Australian property investors spent over four times as much in overseas direct property investments last year, with growing interest in Western Europe, according to Jones Lang LaSalle.
According to their recent report, local investors poured $6.7 billion into overseas real estate in the first half of 2006, compared to $1.52 billion in the first half of 2005.
The US received almost half (46 per cent) of overseas investments, making Australians the third largest cross border investors in the US after global and Middle Eastern investors.
However, the fund flows are slowly shifting to European markets with Germany getting 19 per cent of the funds, or around $1.27 billion. The largest overseas acquisition was made by Record Realty, which bought seven office assets in Germany leased to Deutsche Telekom for a total $520 million.
Matthews said the rest of Western Europe enjoyed more than 14 per cent of inflows.

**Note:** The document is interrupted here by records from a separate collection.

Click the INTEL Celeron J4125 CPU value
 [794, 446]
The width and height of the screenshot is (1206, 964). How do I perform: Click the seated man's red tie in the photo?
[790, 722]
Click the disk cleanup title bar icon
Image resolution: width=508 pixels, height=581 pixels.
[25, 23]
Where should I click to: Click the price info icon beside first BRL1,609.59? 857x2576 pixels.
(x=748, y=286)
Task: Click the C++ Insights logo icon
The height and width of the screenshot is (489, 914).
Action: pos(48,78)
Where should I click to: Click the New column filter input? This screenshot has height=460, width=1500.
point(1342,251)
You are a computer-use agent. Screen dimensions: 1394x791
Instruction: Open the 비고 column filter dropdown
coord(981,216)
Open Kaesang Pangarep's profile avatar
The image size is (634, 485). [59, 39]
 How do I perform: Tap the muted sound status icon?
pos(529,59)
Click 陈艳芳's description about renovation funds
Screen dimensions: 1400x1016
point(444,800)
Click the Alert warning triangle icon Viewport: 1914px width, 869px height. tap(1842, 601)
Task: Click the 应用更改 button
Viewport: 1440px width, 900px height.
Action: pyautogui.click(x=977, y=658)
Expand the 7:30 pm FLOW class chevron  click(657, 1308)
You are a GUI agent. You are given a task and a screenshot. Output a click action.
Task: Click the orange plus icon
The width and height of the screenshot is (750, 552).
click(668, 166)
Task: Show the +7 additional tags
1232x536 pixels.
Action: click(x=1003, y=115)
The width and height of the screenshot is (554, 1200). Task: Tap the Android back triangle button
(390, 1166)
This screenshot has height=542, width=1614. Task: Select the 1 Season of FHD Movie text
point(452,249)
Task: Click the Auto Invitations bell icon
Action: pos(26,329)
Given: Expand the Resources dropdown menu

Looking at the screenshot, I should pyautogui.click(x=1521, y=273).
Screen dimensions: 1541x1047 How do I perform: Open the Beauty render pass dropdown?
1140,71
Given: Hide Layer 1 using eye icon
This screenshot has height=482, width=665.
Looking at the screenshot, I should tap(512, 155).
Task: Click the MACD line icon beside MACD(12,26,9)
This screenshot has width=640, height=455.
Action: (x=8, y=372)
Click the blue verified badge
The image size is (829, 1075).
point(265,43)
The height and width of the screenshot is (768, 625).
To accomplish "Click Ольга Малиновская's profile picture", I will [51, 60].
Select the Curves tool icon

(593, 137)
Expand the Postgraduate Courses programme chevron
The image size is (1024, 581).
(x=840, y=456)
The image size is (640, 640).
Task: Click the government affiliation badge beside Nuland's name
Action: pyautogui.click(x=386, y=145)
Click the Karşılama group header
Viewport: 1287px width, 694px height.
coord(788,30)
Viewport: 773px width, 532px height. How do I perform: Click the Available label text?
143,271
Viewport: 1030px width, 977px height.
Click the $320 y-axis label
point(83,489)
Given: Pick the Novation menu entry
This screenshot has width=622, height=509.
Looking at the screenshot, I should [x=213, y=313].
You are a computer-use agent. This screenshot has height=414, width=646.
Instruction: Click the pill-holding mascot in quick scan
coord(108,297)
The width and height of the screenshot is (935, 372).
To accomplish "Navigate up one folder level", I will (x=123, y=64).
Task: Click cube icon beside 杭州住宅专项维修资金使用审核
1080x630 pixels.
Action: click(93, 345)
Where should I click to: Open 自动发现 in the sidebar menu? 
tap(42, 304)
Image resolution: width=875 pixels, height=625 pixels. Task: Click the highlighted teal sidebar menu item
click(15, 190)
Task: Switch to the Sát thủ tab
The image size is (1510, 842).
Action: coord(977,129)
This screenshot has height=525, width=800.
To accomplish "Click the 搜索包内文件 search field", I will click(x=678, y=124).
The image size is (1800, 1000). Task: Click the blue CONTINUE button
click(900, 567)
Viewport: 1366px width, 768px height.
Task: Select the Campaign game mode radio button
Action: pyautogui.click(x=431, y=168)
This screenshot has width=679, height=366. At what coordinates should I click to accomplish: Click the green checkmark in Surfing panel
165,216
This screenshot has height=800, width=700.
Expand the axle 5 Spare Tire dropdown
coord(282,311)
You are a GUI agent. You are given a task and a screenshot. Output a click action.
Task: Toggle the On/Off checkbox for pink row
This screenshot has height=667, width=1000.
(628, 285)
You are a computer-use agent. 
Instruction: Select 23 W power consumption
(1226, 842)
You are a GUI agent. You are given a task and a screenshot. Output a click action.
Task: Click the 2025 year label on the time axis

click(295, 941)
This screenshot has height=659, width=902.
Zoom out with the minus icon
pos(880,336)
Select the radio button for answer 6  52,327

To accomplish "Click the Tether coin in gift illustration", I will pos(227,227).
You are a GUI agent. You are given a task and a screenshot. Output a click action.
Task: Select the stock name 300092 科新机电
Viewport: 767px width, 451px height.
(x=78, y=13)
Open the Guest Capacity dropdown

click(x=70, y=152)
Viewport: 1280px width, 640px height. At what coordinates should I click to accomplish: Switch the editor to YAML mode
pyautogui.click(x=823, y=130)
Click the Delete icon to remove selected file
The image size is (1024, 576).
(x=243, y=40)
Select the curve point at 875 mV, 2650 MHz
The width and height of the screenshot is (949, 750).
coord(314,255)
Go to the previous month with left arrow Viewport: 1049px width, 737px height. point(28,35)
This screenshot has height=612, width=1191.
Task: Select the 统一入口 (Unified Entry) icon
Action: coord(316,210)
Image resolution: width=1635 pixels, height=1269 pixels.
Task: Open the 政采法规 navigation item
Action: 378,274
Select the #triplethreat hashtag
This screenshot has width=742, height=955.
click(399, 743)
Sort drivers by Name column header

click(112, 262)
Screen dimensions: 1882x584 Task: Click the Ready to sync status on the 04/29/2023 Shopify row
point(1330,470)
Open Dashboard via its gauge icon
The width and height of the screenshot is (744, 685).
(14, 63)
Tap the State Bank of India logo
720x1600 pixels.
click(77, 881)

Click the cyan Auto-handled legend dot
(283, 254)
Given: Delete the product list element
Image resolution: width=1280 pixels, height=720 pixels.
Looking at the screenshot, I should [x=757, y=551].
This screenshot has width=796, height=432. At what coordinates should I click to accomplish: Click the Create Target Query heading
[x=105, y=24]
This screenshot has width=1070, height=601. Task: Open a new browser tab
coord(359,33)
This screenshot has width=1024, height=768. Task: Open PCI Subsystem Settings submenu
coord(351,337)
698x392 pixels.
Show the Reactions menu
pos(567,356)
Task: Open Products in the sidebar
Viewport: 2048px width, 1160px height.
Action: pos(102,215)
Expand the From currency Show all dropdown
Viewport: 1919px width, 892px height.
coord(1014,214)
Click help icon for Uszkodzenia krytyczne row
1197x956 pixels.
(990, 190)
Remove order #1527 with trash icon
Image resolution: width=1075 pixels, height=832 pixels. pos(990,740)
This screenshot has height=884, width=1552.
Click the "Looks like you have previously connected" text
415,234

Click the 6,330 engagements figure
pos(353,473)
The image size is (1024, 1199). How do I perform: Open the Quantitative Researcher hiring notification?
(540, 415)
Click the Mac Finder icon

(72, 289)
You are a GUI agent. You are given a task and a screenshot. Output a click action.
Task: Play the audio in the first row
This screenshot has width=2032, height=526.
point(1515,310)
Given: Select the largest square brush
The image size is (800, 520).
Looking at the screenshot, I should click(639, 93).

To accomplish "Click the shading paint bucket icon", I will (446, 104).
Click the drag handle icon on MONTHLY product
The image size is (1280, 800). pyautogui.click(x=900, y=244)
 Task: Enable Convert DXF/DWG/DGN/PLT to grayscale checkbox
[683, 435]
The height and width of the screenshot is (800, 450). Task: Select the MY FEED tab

“Investments were also made in Belgium (6 per cent), the UK (3 per cent), Poland (2 per cent), the Netherlands (2 per cent) and France (1 per cent) over this time.”
In Asia, Hong Kong was the most popular choice accounting for 12 per cent of investor money. Macau, South Korea and New Zealand fund flows trailed behind at 4 per cent, 2 per cent and 2 per cent respectively.
John Talbot, the group’s head of capital markets, said that many investors are renewing their interest in the more established markets of Singapore and Japan. “While the US and Europe continue to represent the main focus for Aussie investors, increasingly Asia is coming onto the radar with core mature markets like Singapore and Japan of most interest.”
According to the report, property investors are buying more property overseas than they are selling with foreign purchases making up 60 per cent of total cross border transactions.